YOUR GOAL: Return every line of the entries below that contains the word "size".

========================================================================

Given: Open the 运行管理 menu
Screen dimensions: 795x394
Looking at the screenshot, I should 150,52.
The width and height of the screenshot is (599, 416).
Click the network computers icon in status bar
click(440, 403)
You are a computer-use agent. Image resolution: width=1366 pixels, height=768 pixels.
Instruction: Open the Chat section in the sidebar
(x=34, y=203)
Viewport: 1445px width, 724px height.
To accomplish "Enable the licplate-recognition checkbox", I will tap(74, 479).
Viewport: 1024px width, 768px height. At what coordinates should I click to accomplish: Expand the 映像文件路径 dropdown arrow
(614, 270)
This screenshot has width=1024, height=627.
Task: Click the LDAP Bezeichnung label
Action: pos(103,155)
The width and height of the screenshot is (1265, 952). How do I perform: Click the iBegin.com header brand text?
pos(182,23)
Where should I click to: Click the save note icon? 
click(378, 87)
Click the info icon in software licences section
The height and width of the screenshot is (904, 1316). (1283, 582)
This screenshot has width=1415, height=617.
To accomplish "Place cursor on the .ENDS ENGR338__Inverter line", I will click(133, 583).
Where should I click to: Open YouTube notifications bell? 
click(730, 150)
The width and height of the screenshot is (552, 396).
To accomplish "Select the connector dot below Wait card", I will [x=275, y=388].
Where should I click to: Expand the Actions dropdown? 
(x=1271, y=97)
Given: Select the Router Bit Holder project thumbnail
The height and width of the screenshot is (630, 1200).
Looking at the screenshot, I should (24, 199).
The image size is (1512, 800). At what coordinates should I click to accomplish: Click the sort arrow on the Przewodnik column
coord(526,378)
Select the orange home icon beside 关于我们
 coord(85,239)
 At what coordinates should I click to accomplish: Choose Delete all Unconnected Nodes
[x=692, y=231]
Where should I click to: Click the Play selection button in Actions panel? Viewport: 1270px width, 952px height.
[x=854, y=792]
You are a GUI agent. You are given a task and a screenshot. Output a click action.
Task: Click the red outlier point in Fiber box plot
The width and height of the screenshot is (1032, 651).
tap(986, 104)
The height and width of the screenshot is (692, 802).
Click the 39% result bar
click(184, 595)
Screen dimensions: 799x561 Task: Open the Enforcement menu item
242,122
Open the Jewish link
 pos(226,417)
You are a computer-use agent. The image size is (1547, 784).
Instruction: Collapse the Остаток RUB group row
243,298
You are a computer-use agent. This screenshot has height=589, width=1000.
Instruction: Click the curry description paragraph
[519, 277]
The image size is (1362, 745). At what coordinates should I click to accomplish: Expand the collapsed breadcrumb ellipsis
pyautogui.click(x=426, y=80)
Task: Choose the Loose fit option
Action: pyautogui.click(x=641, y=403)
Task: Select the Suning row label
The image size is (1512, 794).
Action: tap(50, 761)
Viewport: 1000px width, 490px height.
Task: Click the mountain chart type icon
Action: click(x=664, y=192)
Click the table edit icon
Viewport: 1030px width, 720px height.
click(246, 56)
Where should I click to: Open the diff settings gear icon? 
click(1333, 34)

========================================================================

FINISHED TASK:
The image size is (1512, 800). At what coordinates should I click to accomplish: Click the sort arrow on the Przewodnik column
You are a computer-use agent. The image size is (1547, 784).
The image size is (1362, 745). At what coordinates should I click to accomplish: Expand the collapsed breadcrumb ellipsis
The image size is (1512, 794).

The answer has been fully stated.